Theoretical insights on the residual transformation from bi-conjugate gradient into bi-conjugate residual via a smoothing scheme

TL;DR

This paper provides a theoretical analysis of transforming residuals from the bi-conjugate gradient method to the bi-conjugate residual method using a smoothing scheme, establishing their bi-orthogonal properties.

Contribution

It offers a rigorous proof of the residual transformation's theoretical validity and introduces a more concise transformation algorithm.

Findings

Proved the transformed algorithm retains bi-orthogonal properties.

Established the theoretical validity of residual transformation.

Presented a numerical example demonstrating the transformation.

Abstract

Bi-conjugate gradient (Bi-CG) and bi-conjugate residual (Bi-CR) methods are underlying iterative solvers for linear systems with nonsymmetric matrices. Residual smoothing is a standard technique for obtaining smooth convergence behavior of residual norms; additionally, it represents the transformation between iterative methods. For example, the residuals of the CR method can be obtained by applying a smoothing scheme to those of the CG method for symmetric linear systems. Based on this relationship, the transformation from Bi-CG residuals to Bi-CR residuals using a smoothing scheme was examined in our previous study [Kawase, A., Aihara, K.: Transformation from Bi-CG into Bi-CR Using a Residual Smoothing-like Scheme. AIP Conference Proceedings (2026)]; however, we only provided heuristic and experimental observations. In the present study, we provide a detailed discussion on the theoretical aspects of these transformations.
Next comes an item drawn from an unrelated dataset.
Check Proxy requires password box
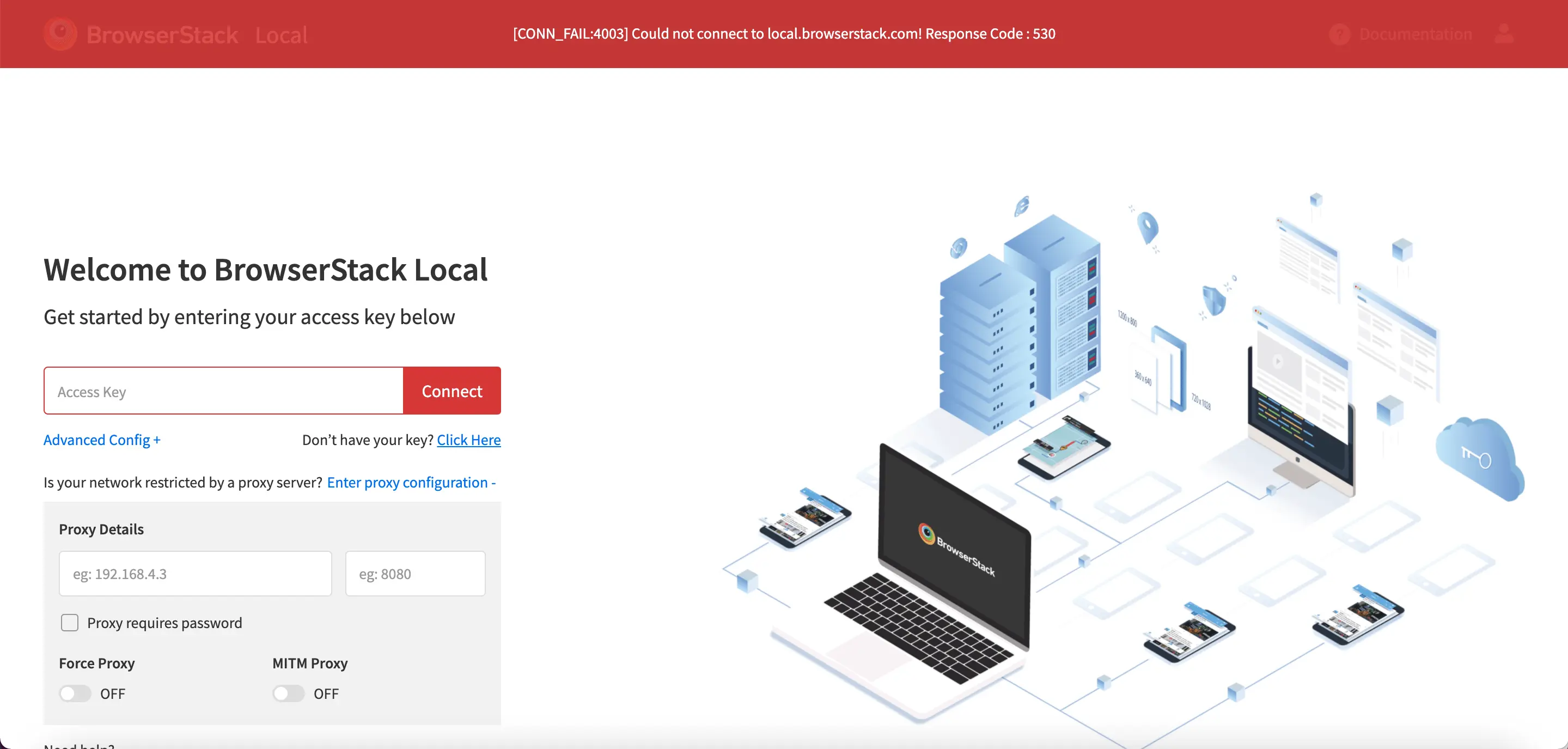 (x=70, y=622)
Specifically, we prove that the resulting algorithm transformed from the Bi-CG method using the residual smoothing technique has the same bi-orthogonal properties as those of the original Bi-CR method. We also present a more concise transformation algorithm and its numerical example. These analyses complement our previous study and provide theoretical validity of the residual transformation between the Bi-CG and Bi-CR methods.